Hunt through the lines below for the string "accomplish" and copy each one that has it.

**DATA TO PROCESS:**
■ ■ ■

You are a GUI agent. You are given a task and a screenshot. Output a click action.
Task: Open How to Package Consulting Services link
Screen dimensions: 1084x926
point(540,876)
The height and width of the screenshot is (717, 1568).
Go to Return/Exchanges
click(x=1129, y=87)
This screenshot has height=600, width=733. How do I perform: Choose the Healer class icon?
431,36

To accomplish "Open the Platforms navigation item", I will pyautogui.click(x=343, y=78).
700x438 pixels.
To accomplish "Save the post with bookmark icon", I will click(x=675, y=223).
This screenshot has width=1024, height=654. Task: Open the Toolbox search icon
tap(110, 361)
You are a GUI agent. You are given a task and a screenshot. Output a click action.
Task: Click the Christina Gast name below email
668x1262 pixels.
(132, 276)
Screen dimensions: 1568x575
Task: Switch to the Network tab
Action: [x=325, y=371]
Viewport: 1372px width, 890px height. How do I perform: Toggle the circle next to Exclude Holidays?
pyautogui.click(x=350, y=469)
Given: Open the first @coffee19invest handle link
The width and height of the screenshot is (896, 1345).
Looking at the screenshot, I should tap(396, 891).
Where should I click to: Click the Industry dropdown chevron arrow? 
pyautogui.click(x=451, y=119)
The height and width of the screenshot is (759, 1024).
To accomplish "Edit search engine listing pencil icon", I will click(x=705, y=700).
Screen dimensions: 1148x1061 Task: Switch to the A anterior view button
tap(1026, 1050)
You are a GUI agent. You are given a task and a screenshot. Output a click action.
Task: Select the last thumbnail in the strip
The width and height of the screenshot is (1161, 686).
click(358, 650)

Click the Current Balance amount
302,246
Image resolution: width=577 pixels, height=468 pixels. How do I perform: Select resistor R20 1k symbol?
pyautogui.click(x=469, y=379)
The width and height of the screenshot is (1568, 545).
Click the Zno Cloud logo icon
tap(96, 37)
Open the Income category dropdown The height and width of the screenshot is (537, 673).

■ ■ ■

**OUTPUT:**
To accomplish "Open the Platforms navigation item", I will pyautogui.click(x=343, y=78).
To accomplish "Save the post with bookmark icon", I will click(x=675, y=223).
To accomplish "Edit search engine listing pencil icon", I will click(x=705, y=700).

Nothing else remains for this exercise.